李阳冰踏入谢家青山下那座茅屋时,浓重的药气与暮秋的寒意交织,几乎令人窒息。窗棂破损,冷风如刀般钻入,吹得案上几张墨迹淋漓的诗稿瑟瑟作响。油灯昏黄,焰心在风中挣扎,将李阳冰的身影拉长,如一道沉重的叹息投在斑驳的土墙上。

李白斜倚在一张铺着破旧芦席的矮榻上,裹着半旧的葛麻衾被。曾经挥斥方遒、令力士脱靴的雄健身躯,如今只剩嶙峋的骨架支撑着一层松垮的皮囊。肺疾如跗骨之蛆,每一次呼吸都牵动着胸腔深处沉闷的哮鸣,仿佛破旧的风箱在死寂的寒夜里艰难抽动。他两颊深陷如被刀斧削过,颧骨高高凸起,皮肤是一种不祥的蜡黄,紧贴着骨头的轮廓。唯有一双眼睛,纵然深陷在眼窝的阴影里,却仍如寒夜中的星辰,灼灼燃烧着不甘熄灭的光焰。那光焰穿透了病容,穿透了尘世的衰朽,固执地投向窗外那片被暮色浸染的、苍茫的江天。

“太白兄!”李阳冰抢步上前,声音里带着难以抑制的痛楚,手中提着的食盒和药包沉沉地搁在案头,“药……药可按时服了?今日江上风急,寒气侵骨,万勿再临水吹风了!”他伸手欲替李白掖紧滑落的被角,指尖触到的却是单薄衾被下那滚烫却异常虚弱的体温。

李白缓缓侧过头,目光掠过李阳冰焦灼的脸,落在那药包上,嘴角牵起一丝近乎嘲讽的弧度,声音嘶哑而低沉,却字字清晰,带着一种奇异的穿透力:“药?阳冰啊……这腐朽的躯壳,纵有琼浆玉液,又如何浇灌得活?”他枯瘦的手指颤抖着指向窗外,指向那在暮云缝隙间若隐若现的一弯冷月,“你看那天上明月,亿万年流转,何曾染过一丝人间病气?咳……咳咳……”一阵剧烈的呛咳打断了他的话,胸腔剧烈起伏,喉间发出浑浊的痰鸣,蜡黄的面色瞬间涌上病态的潮红,额角渗出细密的冷汗。

李阳冰慌忙扶住他颤抖的肩背,另一只手端过案头微温的水碗,小心翼翼地喂到他干裂的唇边。

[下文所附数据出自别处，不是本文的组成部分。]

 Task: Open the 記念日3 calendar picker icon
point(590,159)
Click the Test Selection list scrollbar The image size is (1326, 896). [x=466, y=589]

李白勉强啜饮了几口,喘息稍平,那双深陷的眼眸却依旧固执地锁着窗外初升的冷月,眸底深处,似有无形的火焰在寂静地燃烧、舔舐着生命的余烬。

“明月……明月……”他喃喃着,喘息如破旧的风箱,“它照过秦皇汉武的金阶玉阙,也照过……咳……也照过塞外征人的白骨荒丘。它悬于九天,冷眼旁观这人间兴亡,浮生悲喜……而我李白,不过沧海一粟,朝生暮死之蜉蝣……”他猛地攥紧身上单薄的衾被,指节因用力而泛白,声音陡然拔高,带着一种惊心动魄的决绝与悲怆,“可我的诗!我的诗魂,岂能与这朽骨同腐?!它当与明月同辉,与江海同寿!纵使此身化为尘土,我的诗,我的‘兴酣落笔摇五岳,诗成笑傲凌沧洲’之气魄,亦当如这长江之水,滔滔不绝,万古奔流!”

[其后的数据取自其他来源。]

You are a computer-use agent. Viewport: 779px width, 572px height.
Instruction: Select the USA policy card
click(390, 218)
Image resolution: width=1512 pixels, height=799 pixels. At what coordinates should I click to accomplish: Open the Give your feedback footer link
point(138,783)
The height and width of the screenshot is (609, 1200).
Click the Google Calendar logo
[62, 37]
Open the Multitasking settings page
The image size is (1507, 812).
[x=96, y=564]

暮色四合,如巨大的墨色帷幕沉沉落下,将谢家青山和脚下的长江一同裹入无边的暗寂。白日里奔腾喧嚣的江水,此刻在黑暗中收敛了形迹,只余下深沉而辽远的涛声,如同大地古老而永恒的脉搏,一声声,一阵阵,撞击着江岸,也撞击着茅屋内那颗不甘沉沦的诗心。

油灯的光晕在穿堂的冷风中摇曳不定,将李白嶙峋的身影投射在斑驳的土墙上,那影子时而拉长如嶙峋的山脊,时而蜷缩如风中残烛,变幻不定,仿佛是他一生跌宕起伏、狂放不羁的写照。

案头,一张素白的宣纸被镇纸压着,纸面空无一字,却仿佛凝聚着千钧的重量。旁边,那支跟随李白多年的紫毫笔静静地躺在粗糙的竹节笔搁上,笔尖的残墨早已干涸发硬,凝结成一种沉郁的黑色,如同凝固的血块,又似生命终章前最后的沉默。

李白枯坐榻上,目光长久地凝滞在那张空白的纸上。肺腑深处的隐痛如影随形,每一次呼吸都牵扯着撕裂般的钝痛,提醒着他这具残躯的衰朽与时间的无情流逝。然而,在他精神的最深处,在那被病痛和尘世困厄所层层遮蔽的灵台之上,却有一股更为汹涌、更为磅礴的力量在躁动、在奔突、在无声地呐喊!

那力量,是蜀道峭壁上猿猱欲度的惊险,是黄河之水自天奔泻的壮阔,是醉卧长安酒肆的疏狂,是仗剑远游、笑傲王侯的豪情!是“仰天大笑出门去,我辈岂是蓬蒿人”的冲天意气,是“安能摧眉折腰事权贵,使我不得开心颜”的铮铮傲骨!它们从未消失,只是被这具日渐衰朽的皮囊所囚禁、所压制。此刻,在这生命烛火摇曳将熄的关头,在窗外那永恒明月的注视下,这股力量如同地火熔岩,正疯狂地寻找着最后的喷薄之口!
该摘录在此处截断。